As a writing coach, this is the number one problem writers bring to me. They’ve started a book and can’t get past the first third, or they’re halfway through and want to throw the whole thing away out of frustration. Or they’re suddenly suffering from writer’s block and just can’t move forward with the story.
All of these issues come down to the writer trying to edit and revise a first draft that is not yet a finished story.
This is why NaNoWriMo has such a huge following and so many writers report success by joining it. Given the deadline of a mere month to write a novel, there just isn’t time to begin picking it apart. The goal for these NaNo writers is: finish-line-finish-line-finish-line. Because the pressure is on, and the deadline so intense, these writers effectively block their inner critic and learn the difference between writing vs. editing the down-and-dirty way.

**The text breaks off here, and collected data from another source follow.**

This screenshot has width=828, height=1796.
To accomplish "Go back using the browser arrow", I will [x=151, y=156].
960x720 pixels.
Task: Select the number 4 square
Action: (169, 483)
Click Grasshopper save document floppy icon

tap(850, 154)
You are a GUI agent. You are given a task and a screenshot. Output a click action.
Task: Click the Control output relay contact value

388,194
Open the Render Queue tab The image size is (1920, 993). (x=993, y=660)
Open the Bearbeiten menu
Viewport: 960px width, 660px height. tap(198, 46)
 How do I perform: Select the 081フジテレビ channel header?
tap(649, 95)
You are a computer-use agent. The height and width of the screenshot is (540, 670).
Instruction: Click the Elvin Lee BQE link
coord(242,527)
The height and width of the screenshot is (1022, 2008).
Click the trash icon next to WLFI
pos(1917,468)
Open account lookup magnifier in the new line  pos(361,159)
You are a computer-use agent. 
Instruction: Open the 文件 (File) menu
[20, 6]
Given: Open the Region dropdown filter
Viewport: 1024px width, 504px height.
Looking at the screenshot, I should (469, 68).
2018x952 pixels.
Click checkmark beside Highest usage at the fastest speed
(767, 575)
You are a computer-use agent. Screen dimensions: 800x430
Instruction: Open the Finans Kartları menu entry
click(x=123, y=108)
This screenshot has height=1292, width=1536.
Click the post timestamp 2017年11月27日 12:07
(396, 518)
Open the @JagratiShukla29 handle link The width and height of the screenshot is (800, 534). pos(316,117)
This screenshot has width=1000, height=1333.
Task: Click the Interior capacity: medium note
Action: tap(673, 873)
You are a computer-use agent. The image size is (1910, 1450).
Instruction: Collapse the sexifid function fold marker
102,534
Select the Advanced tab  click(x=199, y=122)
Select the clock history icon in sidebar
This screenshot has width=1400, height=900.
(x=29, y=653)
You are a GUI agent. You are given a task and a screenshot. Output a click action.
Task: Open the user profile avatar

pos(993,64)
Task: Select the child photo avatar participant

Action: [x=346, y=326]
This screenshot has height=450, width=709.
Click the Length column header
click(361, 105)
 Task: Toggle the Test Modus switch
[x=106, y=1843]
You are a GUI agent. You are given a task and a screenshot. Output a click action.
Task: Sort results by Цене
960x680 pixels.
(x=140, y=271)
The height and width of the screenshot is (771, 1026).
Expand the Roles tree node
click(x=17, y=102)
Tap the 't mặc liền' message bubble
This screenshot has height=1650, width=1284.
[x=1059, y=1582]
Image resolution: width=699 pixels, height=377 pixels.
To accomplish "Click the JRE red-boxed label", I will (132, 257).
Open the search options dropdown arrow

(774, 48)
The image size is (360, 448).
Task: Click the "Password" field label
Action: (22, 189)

I wish I could give you an easy list of tips on how to push through that sloppy first draft, but the truth is that if you’ve never done it before, it’s not that easy. And there is only one way through, only one way to make to the other side. You have to keep writing that novel. You have to keep adding to it, and getting the words down, and filling up the pages, even when you doubt the story, or you’re frustrated with your characters, or you’re tired of it. You have to keep pushing on even when you reread your last pages and cringe.
I’ve written a few posts in the past geared toward helping writers move ahead in finishing that sloppy first draft:
As you can see, this a topic I’ve come back to again and again in this blog. It’s because I meet so many writers struggling with this problem. In fact, I’m writing my fifth novel and I still struggle with it.
So if you’re stuck somewhere in the frozen no-man’s land of your sloppy first draft, and your story is ready to give up and die on the snowy tundra, take heart. This is a common thing for writers. Your story doesn’t have to die. But it’s up to you to build a fire and keep it going.